A partir daí precipitaram-se os acontecimentos, mediados inclusive pela estranha morte de Pedro, até chegar o momento do ''impeachment''. Belo momento político aquele, mas que melancólico retrato do que é o ser humano e até onde pode chegar em sua infidelidade e covardia. Os mesmos que um dia antes ladeavam Collor e o bajulavam de maneira asquerosa foram os que despudoradamente votaram a favor de seu impeachment. Lembro-me ainda de que alguns ''invocavam'' a mãe, a tia, a filha, a cidade onde moravam para dar solenidade ao seu voto.

Com José Dirceu aconteceu coisa parecida. Embora tenha recebido visitas de apoio de alguns parlamentares, inclusive do ex-presidente José Sarney, no momento decisivo seus amigos mais próximos o deixaram sozinho. Dirceu queixa-se amargamente de não haver recebido sequer um telefonema do presidente Lula, seu companheiro de tantos e tantos anos, que o nomeara como chefe da Casa Civil.

A vida é cruel, José Dirceu. E a política mais ainda. Implacavelmente, as pessoas têm objetivos a alcançar, metas a cumprir e não podem deter-se para ajudar os caídos à beira do caminho. O presidente Lula está a menos de um ano da reeleição. Precisa cuidar de sua imagem, de sua campanha. Não pode arriscar-se dando apoio explícito a um cassado. Assim também outros correligionários, amigos de toda vida e que desapareceram na última hora, quando o terror tocou.
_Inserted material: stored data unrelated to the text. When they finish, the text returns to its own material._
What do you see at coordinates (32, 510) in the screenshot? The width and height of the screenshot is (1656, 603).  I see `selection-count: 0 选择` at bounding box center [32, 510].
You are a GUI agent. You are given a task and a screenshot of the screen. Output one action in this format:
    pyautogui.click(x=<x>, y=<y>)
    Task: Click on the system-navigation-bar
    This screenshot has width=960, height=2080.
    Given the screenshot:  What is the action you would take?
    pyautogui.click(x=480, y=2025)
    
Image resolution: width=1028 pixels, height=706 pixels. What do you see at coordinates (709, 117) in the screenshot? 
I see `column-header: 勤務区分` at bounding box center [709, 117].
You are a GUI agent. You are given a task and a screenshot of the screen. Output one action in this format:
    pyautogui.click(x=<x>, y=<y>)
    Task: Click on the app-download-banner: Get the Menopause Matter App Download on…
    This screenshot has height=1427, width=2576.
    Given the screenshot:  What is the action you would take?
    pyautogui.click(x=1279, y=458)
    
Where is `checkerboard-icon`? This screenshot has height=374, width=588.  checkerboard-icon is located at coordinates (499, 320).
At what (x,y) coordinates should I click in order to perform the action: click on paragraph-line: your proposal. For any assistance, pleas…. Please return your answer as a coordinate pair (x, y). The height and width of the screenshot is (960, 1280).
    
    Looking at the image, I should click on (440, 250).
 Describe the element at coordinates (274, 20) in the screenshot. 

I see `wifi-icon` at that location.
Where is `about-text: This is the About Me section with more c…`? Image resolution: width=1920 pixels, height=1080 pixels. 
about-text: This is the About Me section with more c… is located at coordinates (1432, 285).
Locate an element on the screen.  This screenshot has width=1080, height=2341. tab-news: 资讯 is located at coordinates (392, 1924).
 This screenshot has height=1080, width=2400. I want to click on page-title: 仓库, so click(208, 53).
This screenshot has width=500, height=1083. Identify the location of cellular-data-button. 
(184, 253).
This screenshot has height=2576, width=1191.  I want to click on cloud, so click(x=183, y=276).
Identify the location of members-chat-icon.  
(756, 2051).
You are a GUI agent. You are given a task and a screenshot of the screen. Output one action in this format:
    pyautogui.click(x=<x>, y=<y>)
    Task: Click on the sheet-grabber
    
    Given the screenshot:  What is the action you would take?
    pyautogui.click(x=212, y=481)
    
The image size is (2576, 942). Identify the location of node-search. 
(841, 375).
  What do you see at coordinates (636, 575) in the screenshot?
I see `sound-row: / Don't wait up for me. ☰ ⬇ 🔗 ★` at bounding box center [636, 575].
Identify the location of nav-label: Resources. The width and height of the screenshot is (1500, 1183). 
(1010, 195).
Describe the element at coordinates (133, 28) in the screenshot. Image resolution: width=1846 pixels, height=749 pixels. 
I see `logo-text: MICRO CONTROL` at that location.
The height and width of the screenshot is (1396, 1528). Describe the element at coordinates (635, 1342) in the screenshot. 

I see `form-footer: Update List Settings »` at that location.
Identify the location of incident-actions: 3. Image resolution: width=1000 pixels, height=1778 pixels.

O episódio José Dirceu ensina a todo brasileiro, neste Advento em que o mundo inteiro se prepara para celebrar o Natal do Senhor, que a glória é frívola e fugaz. Não se entrega a ninguém de forma definitiva e se diverte em brincar com as vaidades humanas, alçando-as e derrubando-as depois da forma mais cruel e impiedosa. Por outro lado, a cassação de José Dirceu levanta dúvidas quanto ao procedimento do processo político em si do ponto de vista jurídico. Os poderes Judiciário e o Executivo, mais uma vez, estão diante de interrogações sobre se não extrapolaram, um e outro, um ou outro, de suas alçadas.

Em todo caso, José Dirceu está inelegível até 2015. Naquela altura, terá setenta anos. Muito tarde, certamente, para voltar ao cenário político que é sua grande paixão. Restar-lhe-á a costura dos bastidores. E o presidente Lula terá de fazer campanha sem seu fiel escudeiro. O panorama político, na virada de 2005 para 2006, ainda promete muitas novidades. Deixam, no entanto, os fatos recentes, uma poderosa lição: ninguém é inatingível, nem tão grande e poderoso que não possa cair. O único que o é não usou de seu poder, mas dele abriu mão, nascendo menino e pobre em um presépio, submetido à lei. Que a luz que irradia de Belém possa iluminar o sombrio cenário político do Brasil nesta segunda metade de 2005.

Maria Clara Lucchetti Bingemer é professora e decana do Centro de Teologia e Ciências Humanas da PUC-Rio.